Date of Award

Spring 4-17-2017

Degree Type



Elevated glucose and insulin resistance are associated with the prevalence and progression of coronary artery calcification independently of metabolic syndrome. Diabetic patients often exhibit changes in the vessel wall tissue leading to fibrotic collagen and calcific mineral deposition, as opposed to a degenerative tissue remodeling mechanism. Extracellular vesicles (EV) control the deposition of calcific mineral in vascular tissue. Therefore, it was hypothesized that high extracellular glucose concentrations may lead to the release of a large number of EVs by the smooth muscle cells (SMCs) under osteogenic media with high-glucose concentration. To test this, SMCs were placed under normal or osteogenic media with different glucose concentrations (0 g/L-4.5 g/L), and the EVs were analyzed using the Izon qNano. Extracellular calcifications were measured using Alizarin Red S dye, and it was discovered that the absence of glucose results in the lack of extracellular calcification. Conversely, an increase in glucose leads to greater extracellular calcium deposition.
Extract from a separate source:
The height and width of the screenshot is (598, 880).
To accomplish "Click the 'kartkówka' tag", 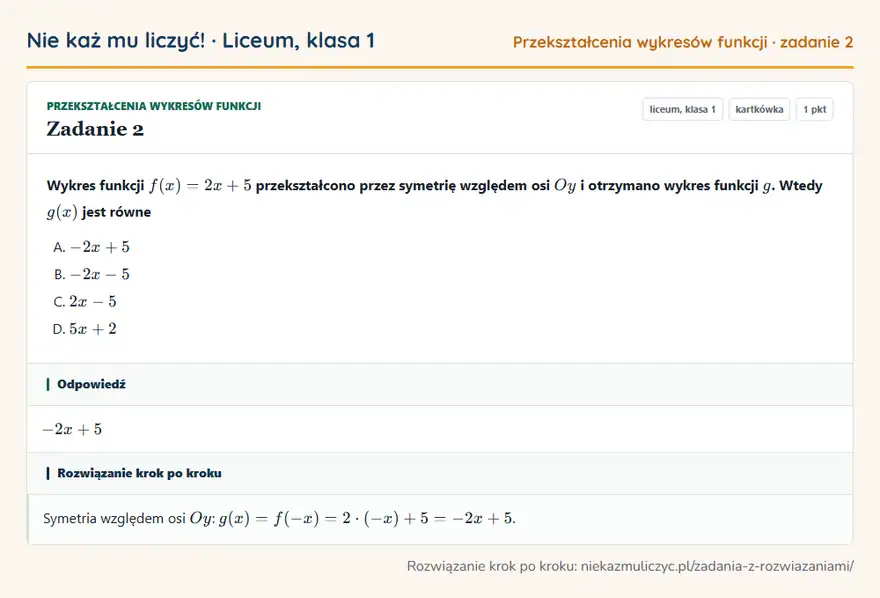I will coord(759,109).
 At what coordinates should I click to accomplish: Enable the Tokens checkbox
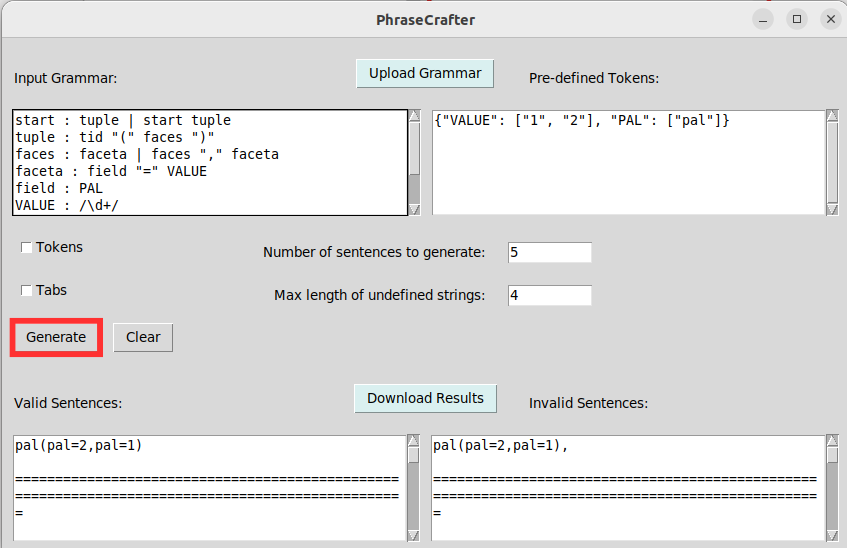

These data indicate that the presence of glucose is necessary for extracellular calcification. It was initially suspected that more EVs would be released by SMCs under osteogenic media with high-glucose concentration; however, this was not the case and qNano analysis showed that more EVs were released with osteogenic media that lacked glucose. In addition, EVs in osteogenic high-glucose media presented a greater diameter than those in normal high-glucose media. These results could be consequence of mineral nucleation on EV surface reducing zeta potential. This study indicates a potential role of glucose in vascular wall tissue remodeling.